Est-ce qu’un médecin peut, sur le plan éthique, refuser de traiter un patient après l’avoir rencontré une fois? Le médecin a la responsabilité fiduciaire de prodiguer des soins au patient et ne peut refuser d’offrir des soins en raison de ses opinions.
S’il refuse d’offrir des soins parce qu’il manque d’expérience et d’expertise, les solutions suivantes peuvent être envisagées :
- Apprentissage autonome. « Je ferai des recherches. »
- Consultation pour obtenir de l’aide sur la façon de prodiguer les soins. « Je parlerai avec des experts. » Le module sur la communication avec les adolescents aborde ce processus en détail.
- Consultation et demande de transfert des soins.
- Il est nécessaire de demander les dossiers antérieurs, mais cela ne devrait pas retarder indûment les soins prodigués au patient.
Les médecins peuvent consulter un certain nombre de ressources afin de devenir éduqués et informés et d’être en mesure de prodiguer adéquatement des soins de santé aux personnes transgenres. Parmi les sources, mentionnons la série sur la santé des transgenres publiée dans The Lancet. On peut également lire l’article suivant : « Serving transgender people: clinical care considerations and service delivery models in transgender health ».

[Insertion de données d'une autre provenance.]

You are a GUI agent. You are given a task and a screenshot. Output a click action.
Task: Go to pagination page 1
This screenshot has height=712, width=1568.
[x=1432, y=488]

Dans certaines situations, des médecins pourraient considérer qu’ils sont incapables de prodiguer des soins à des patients en raison de valeurs morales ou éthiques incompatibles. Les ordres des médecins et les tribunaux ont indiqué clairement que le fait de refuser de soigner des patients « en raison, notamment, de son âge, son sexe, son état civil, son état de santé, son origine nationale ou ethnique, son incapacité physique ou mentale, son affiliation politique, sa race, sa religion, son orientation sexuelle ou sa situation socioéconomique » constitue de la discrimination. (L’Association canadienne de protection médicale). On encourage les médecins à passer en revue les politiques de l’ACPM. Dans de tels cas, le médecin doit offrir les soins nécessaires ou aiguiller le patient vers un autre médecin.
Il existe seulement un nombre limité de situations dans lesquelles la décision d’un médecin de ne pas fournir de soins en raison de ses croyances culturelles, religieuses, morales ou personnelles peut être justifiée, comme un avortement ou l’aide médicale à mourir. Pour de telles situations, les « Collèges ont adopté des lignes directrices […] qui précisent généralement que les médecins […] doivent fournir [aux patients] suffisamment de renseignements et de ressources pour leur permettre de faire un choix éclairé et d’avoir accès à d’autres options de soins ou, encore, les diriger efficacement vers un autre médecin ou d’autres ressources. » (L’Association canadienne de protection médicale).